Member of the Georgia House of Representatives
- In office January 10, 1966 – January 9, 1989
- Preceded by: District established
- Succeeded by: E. Wycliffe Orr
- Constituency: 16th district (1966–1969) 11th district (1969–1973) 9th district (1973–1989)

Personal details
- Born: Joe Terrell Wood October 23, 1922 Gainesville, Georgia, U.S.
- Died: April 27, 2019 (aged 96) Gainesville, Georgia, U.S.
- Party: Democratic
- Spouse: Helen Thrasher ​ ​(m. 1942; died 1997)​
- Children: 1
- Education: University of Georgia

Military service
- Allegiance: United States
- Branch/service: United States Army
- Battles/wars: World War II

= Joe T. Wood =

American politician (1922–2019)

Joe Terrell Wood Sr. (October 23, 1922 – April 27, 2019) was an American politician in the state of Georgia.

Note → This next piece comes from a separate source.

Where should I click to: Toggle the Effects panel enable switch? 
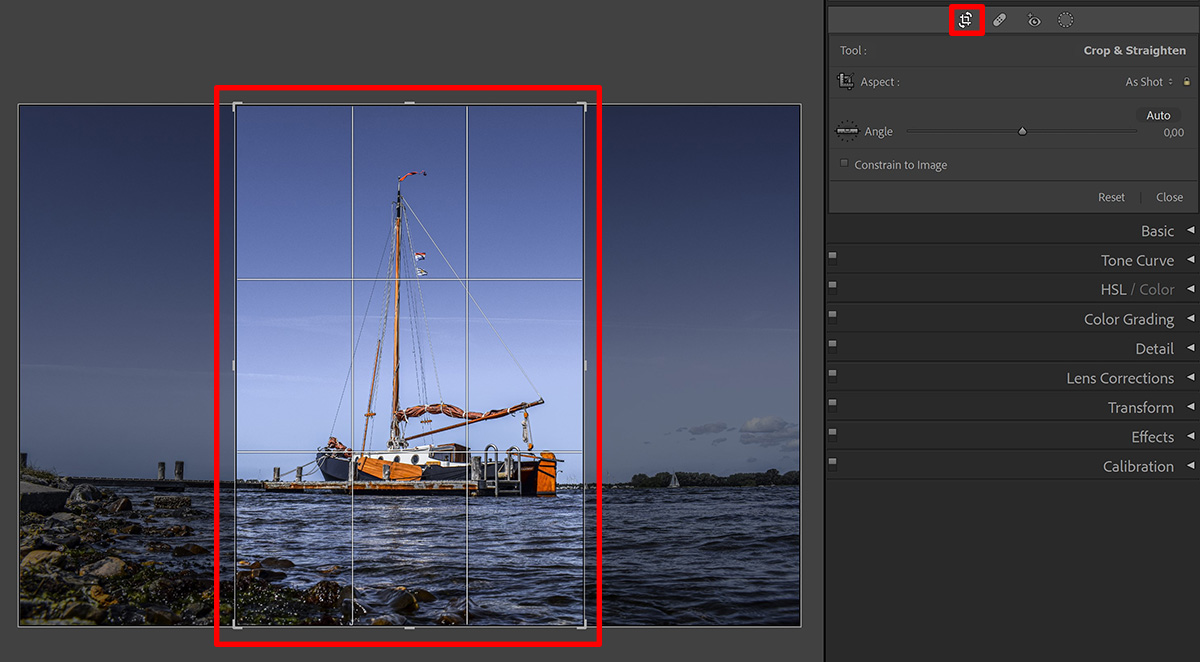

Wood served in the United States Army during World War II. He was an alumnus of the University of Georgia and worked in the field of general insurance. He was a member of the firm Turner Wood & Smith Insurance, in Gainesville. Wood served in the Georgia House of Representatives from 1966 to 1989 and was a Democrat. He was married to Helen Thrasher. Wood died on April 27, 2019.